→ Problem to work on
Please count the lines in this listing that include the string "agent", and give only the number.

::: Data supplied

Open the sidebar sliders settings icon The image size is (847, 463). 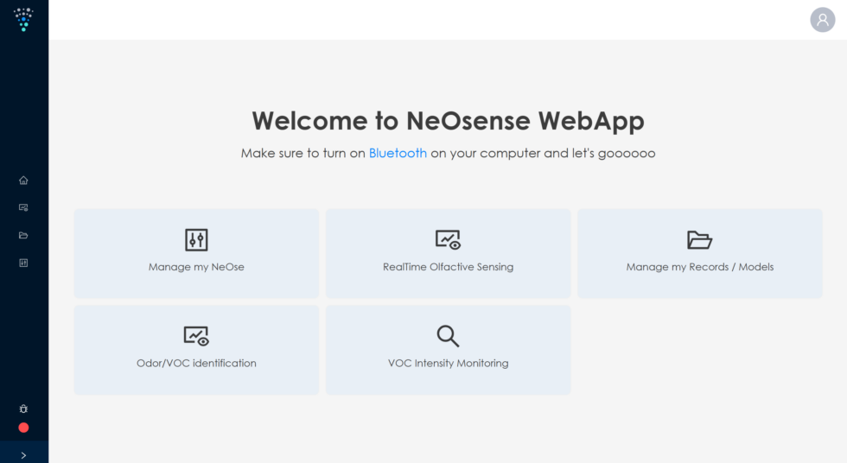(23, 263)
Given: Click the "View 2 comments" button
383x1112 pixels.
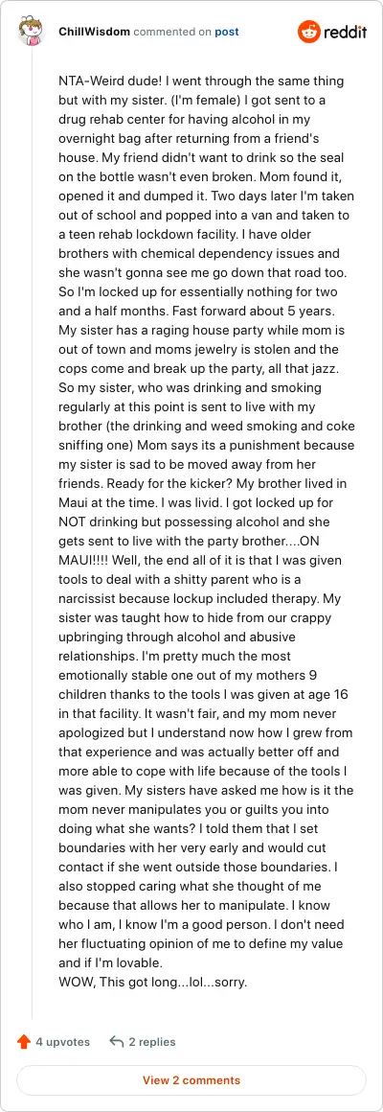Looking at the screenshot, I should coord(192,1080).
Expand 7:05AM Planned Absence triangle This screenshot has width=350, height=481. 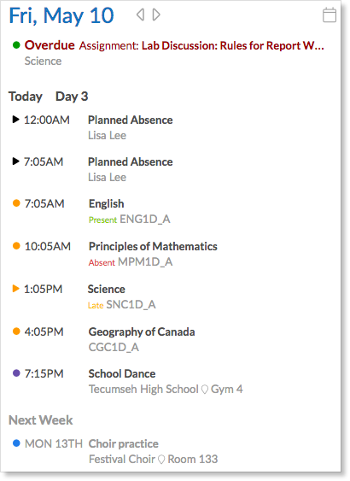click(15, 161)
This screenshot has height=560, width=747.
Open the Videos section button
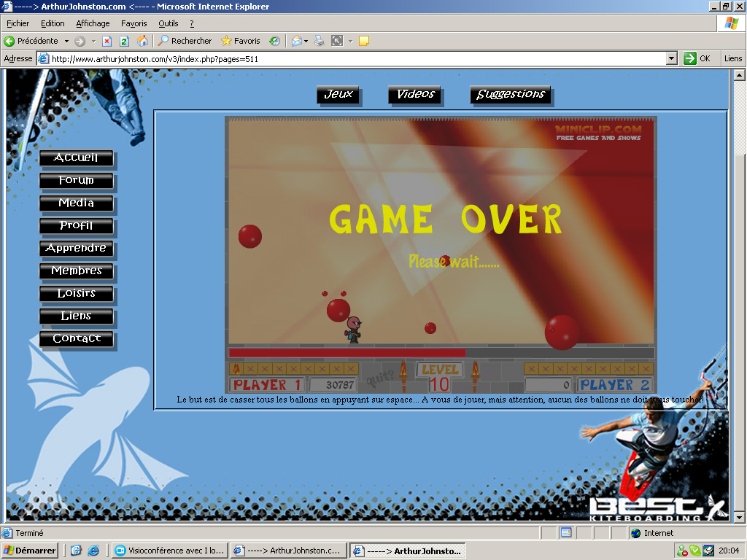coord(415,94)
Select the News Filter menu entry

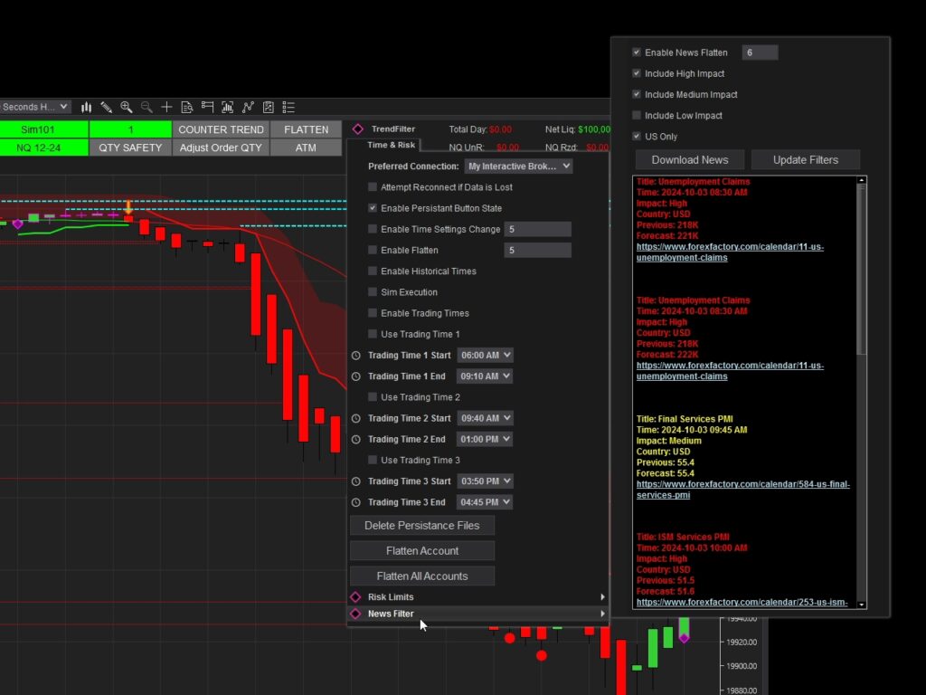[392, 614]
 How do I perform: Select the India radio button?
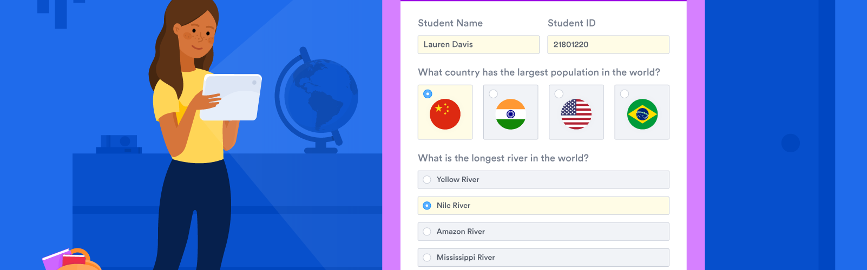(x=493, y=94)
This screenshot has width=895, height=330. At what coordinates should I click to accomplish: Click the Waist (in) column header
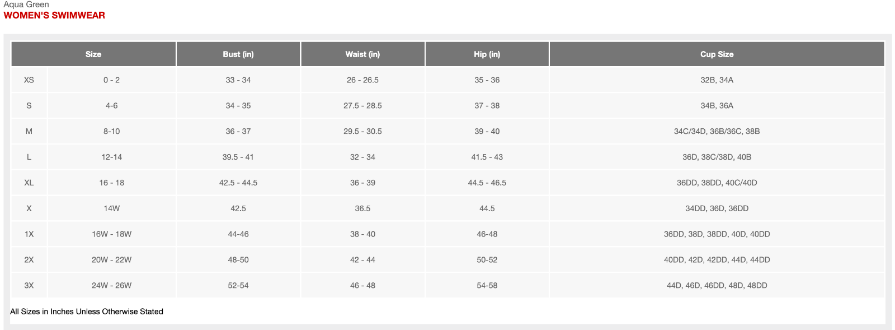point(362,54)
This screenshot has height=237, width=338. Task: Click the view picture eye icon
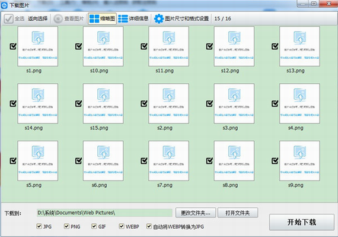(58, 19)
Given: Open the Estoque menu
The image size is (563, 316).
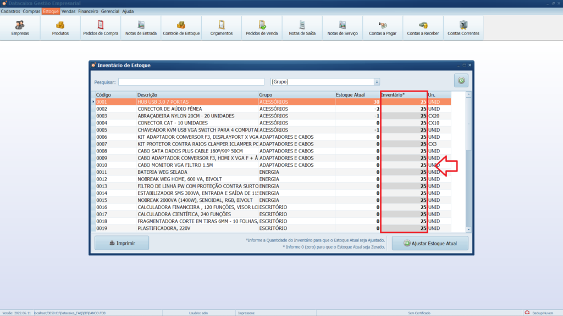Looking at the screenshot, I should [x=51, y=11].
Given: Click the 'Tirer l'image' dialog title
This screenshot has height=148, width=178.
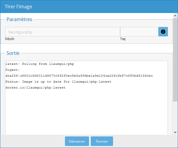Looking at the screenshot, I should tap(18, 7).
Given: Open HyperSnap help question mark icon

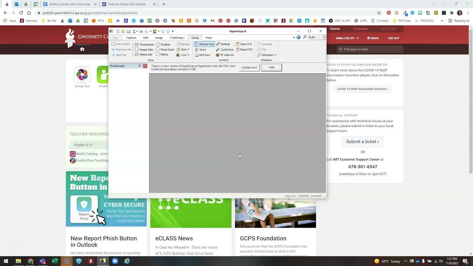Looking at the screenshot, I should pos(299,37).
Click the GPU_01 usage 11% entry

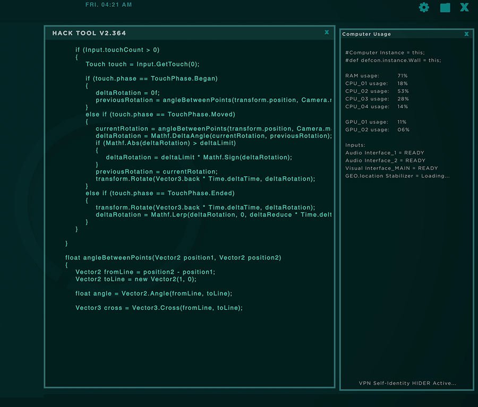point(376,122)
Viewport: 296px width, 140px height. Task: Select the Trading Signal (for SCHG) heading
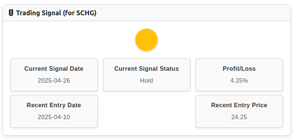click(56, 13)
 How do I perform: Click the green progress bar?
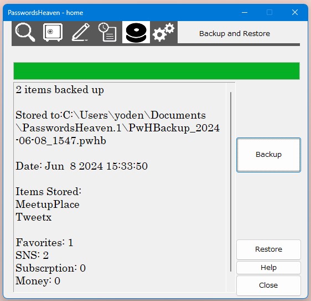coord(157,71)
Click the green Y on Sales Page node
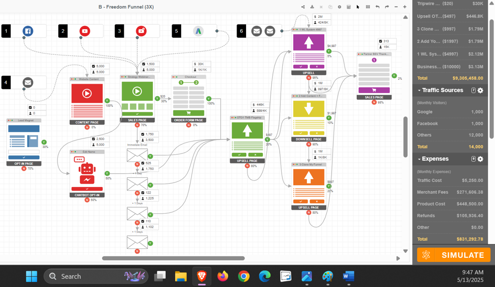Screen dimensions: 495x287 (157, 98)
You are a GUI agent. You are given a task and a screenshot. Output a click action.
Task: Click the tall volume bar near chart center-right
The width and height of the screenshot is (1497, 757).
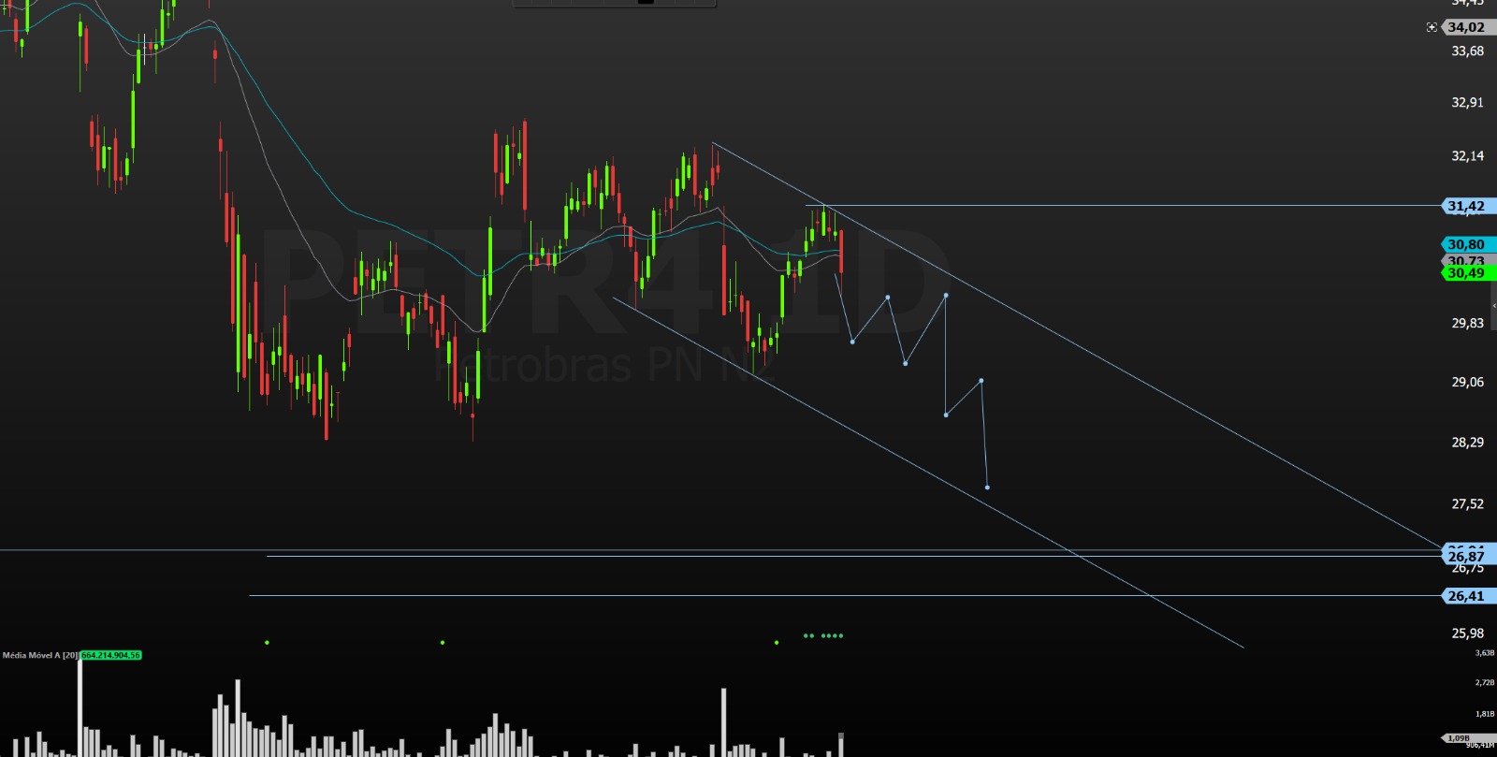tap(723, 722)

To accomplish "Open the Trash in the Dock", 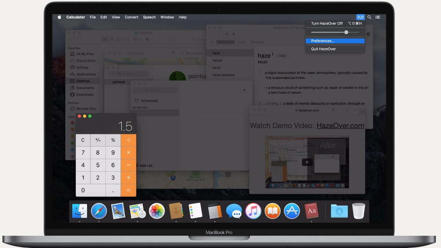I will click(x=359, y=211).
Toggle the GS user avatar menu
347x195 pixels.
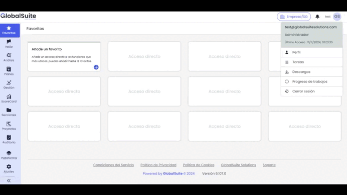[x=337, y=17]
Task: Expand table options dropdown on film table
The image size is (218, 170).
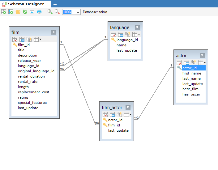Action: coord(38,39)
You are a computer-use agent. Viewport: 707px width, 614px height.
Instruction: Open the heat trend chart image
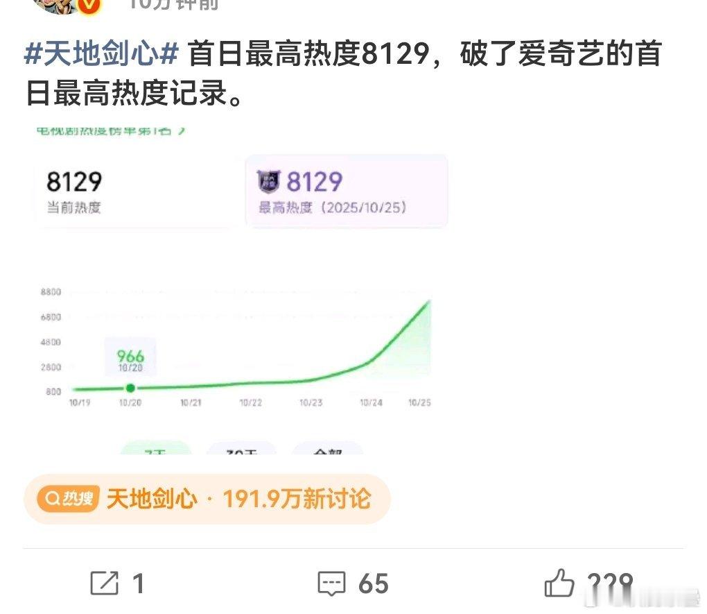236,347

::::::

→ Answer to this task
2